TAREFAS
1. Por favor, extraia do trecho sobre o discurso capitalista do desenvolvimento a parte que vai de "O discurso do" a "Por Prabhat Patnaik.".
2. No trecho sobre o discurso capitalista do desenvolvimento, para qual setor a força de trabalho deve ser deslocada?

TRECHO SELECIONADO
__________

O discurso do capitalismo sobre o “desenvolvimento”

Foto: Mácio Ferreira / AG Pará. Agricultura familiar é considerada contraproducente.

Por Prabhat Patnaik.

A narrativa capitalista sobre o “desenvolvimento”, que se tornou muito influente em todo o Terceiro Mundo no período neoliberal, apresenta-se de seguinte forma:    (i) o “desenvolvimento” tem de consistir no deslocamento da força de trabalho do setor tradicional da economia (pequena produção), que está superpovoado e possui baixa produtividade do trabalho – e, portanto, constitui um repositório de pobreza – para o setor moderno (capitalista), cuja produtividade do trabalho é muito maior;    (ii) para que este deslocamento ocorra, o setor moderno (capitalista) deve ser livre para crescer tão rapidamente quanto possível, e com este fim devem-se remover todos os impedimentos à acumulação de capital; e    (iii) mesmo que durante o crescimento do setor moderno (capitalista) alguns pequenos produtores sejam deslocados – por exemplo, como resultado da aquisição de terras agrícolas ocupadas por camponeses para a instalação de indústrias – este pode ser considerado no máximo como um problema transitório e não deveria merecer muita atenção, dado que toda a força de trabalho associada à pequena produção acabará finalmente por ser absorvida pelo setor capitalista. Disto decorre que a colocação de entraves ao crescimento do setor capitalista, à guisa de proteção do pequeno produtor, constitui um passo atrás, que pode ser ditado por considerações “políticas” ou “populistas”, mas é desprovido de lógica econômica.

__________

MATERIAL
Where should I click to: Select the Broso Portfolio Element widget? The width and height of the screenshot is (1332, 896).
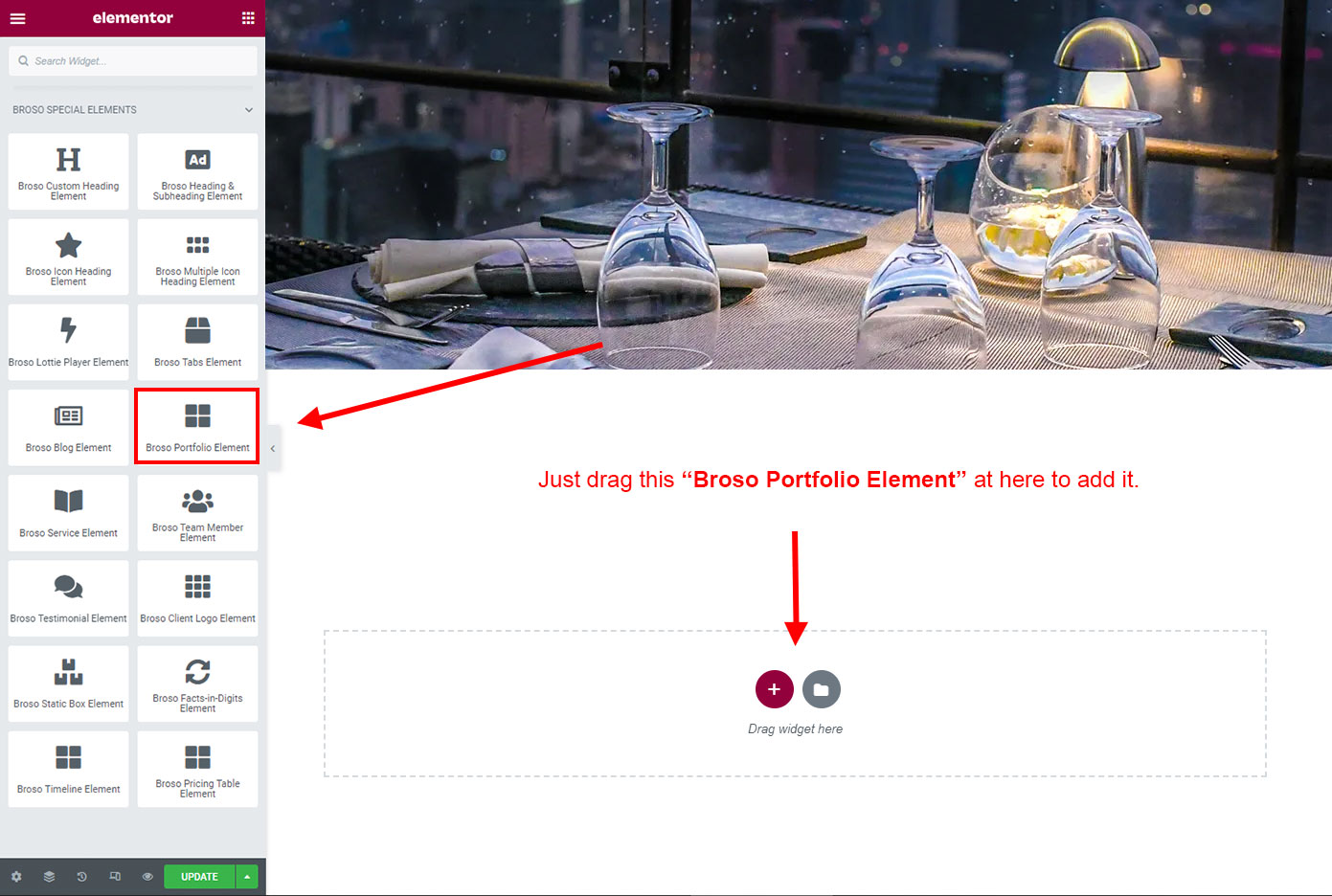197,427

__________

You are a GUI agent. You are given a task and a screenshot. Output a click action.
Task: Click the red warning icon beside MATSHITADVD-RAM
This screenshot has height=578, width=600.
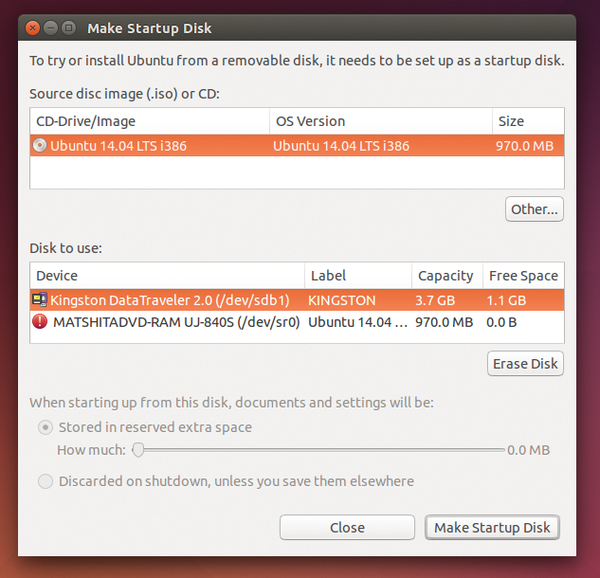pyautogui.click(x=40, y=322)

__________

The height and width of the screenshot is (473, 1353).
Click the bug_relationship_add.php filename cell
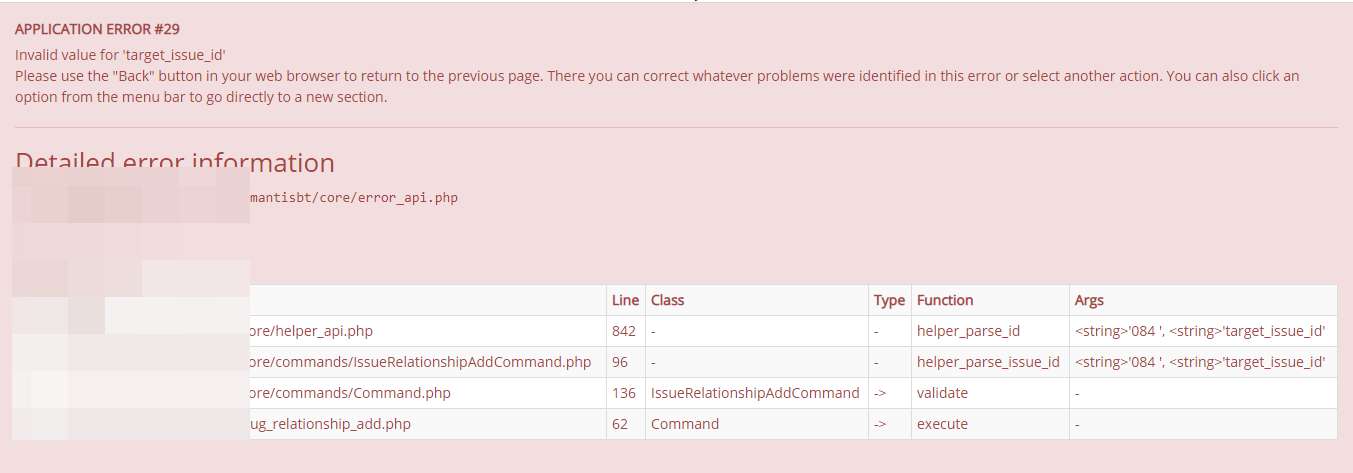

__________

RESPOSTAS COMPLETAS
1.
O discurso do capitalismo sobre o “desenvolvimento”

Foto: Mácio Ferreira / AG Pará. Agricultura familiar é considerada contraproducente.

Por Prabhat Patnaik.

2. Para o setor moderno (capitalista), cuja produtividade do trabalho é muito maior.